The USA is the world's second-largest market for vehicles and about two-thirds of those vehicles are already built in the USA, including those from foreign manufacturers. At the same time, exports of new vehicles from the USA are fairly limited. If Washington decrees that all vehicles sold in USA must use batteries and motors from the American supply chain, why wouldn't that work? They have the market size to pull it off, and it would not even be seriously disruptive compared to current production arrangements. It could well mean that Americans end up paying more for inferior vehicles even as the supporting industries enjoy generous government subsidies, but that doesn't mean that it wouldn't work. What is Europe or Japan or China going to do? Retaliate by not buying American cars that they don't buy anyway?

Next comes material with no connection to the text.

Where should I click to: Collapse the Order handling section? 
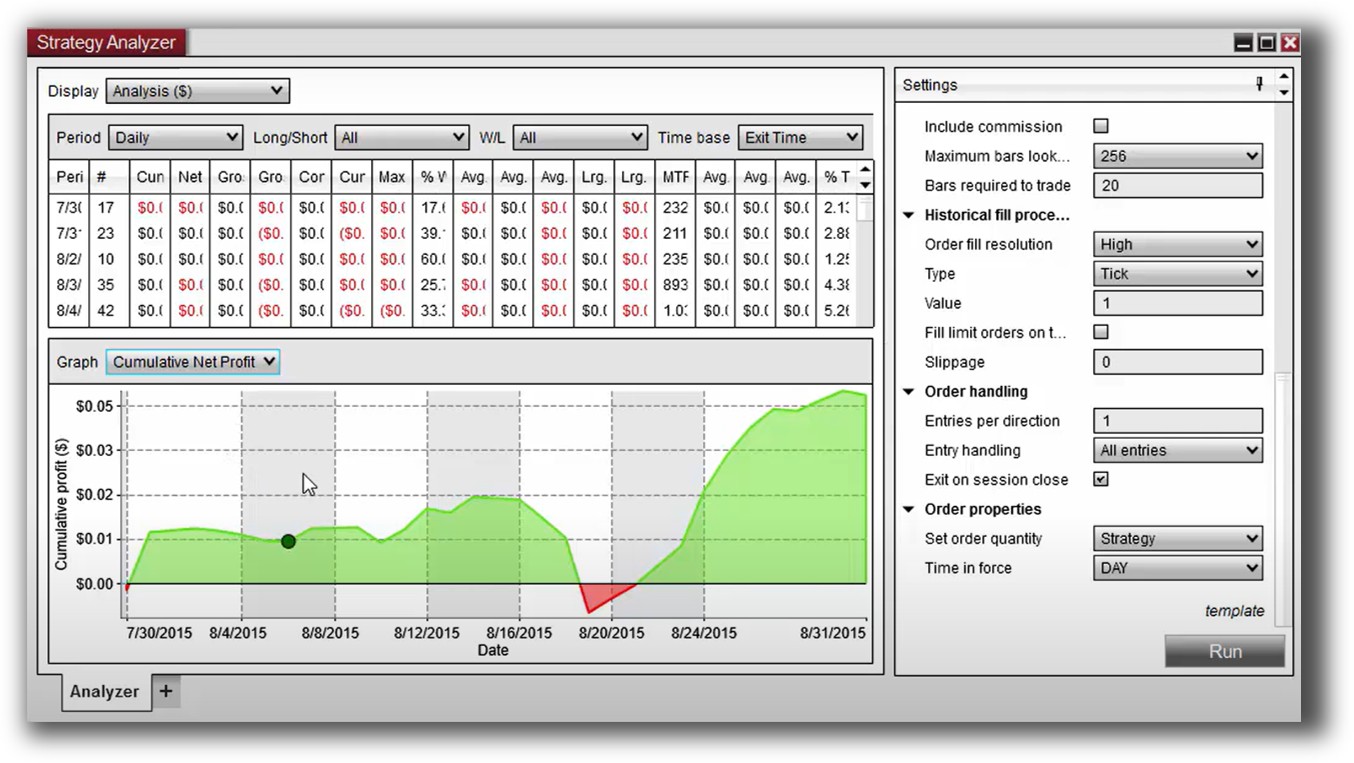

Take a look at all the countries that have chosen the US. They're all countries like in the West that are vulnerable to supply chain problems because they don't have many natural resources of the own.
The western leviathan includes at least three vast, resource-rich countries in the USA, Canada and Australia. Between them, which resources are they lacking?
China is not a threat to the West because it's plotting to take over the world. China is a threat for just existing because China proves everything they believe is a lie.
This is a fantastic line and there is a great deal of truth in it. So far as I can tell from my very limited perspective, the story of China in recent decades can still be crudely but not inaccurately rendered as one of convergence. But one can dimly glimpse a future, flickering like a distant candle, of a China that increasingly moves beyond the paradigms of the west to establish new frontiers in science, technology, art and literature, political thought and organisation. I don't think that folks in the west actually fear that yet, however, for the simple reason that they have yet to even conceive of it.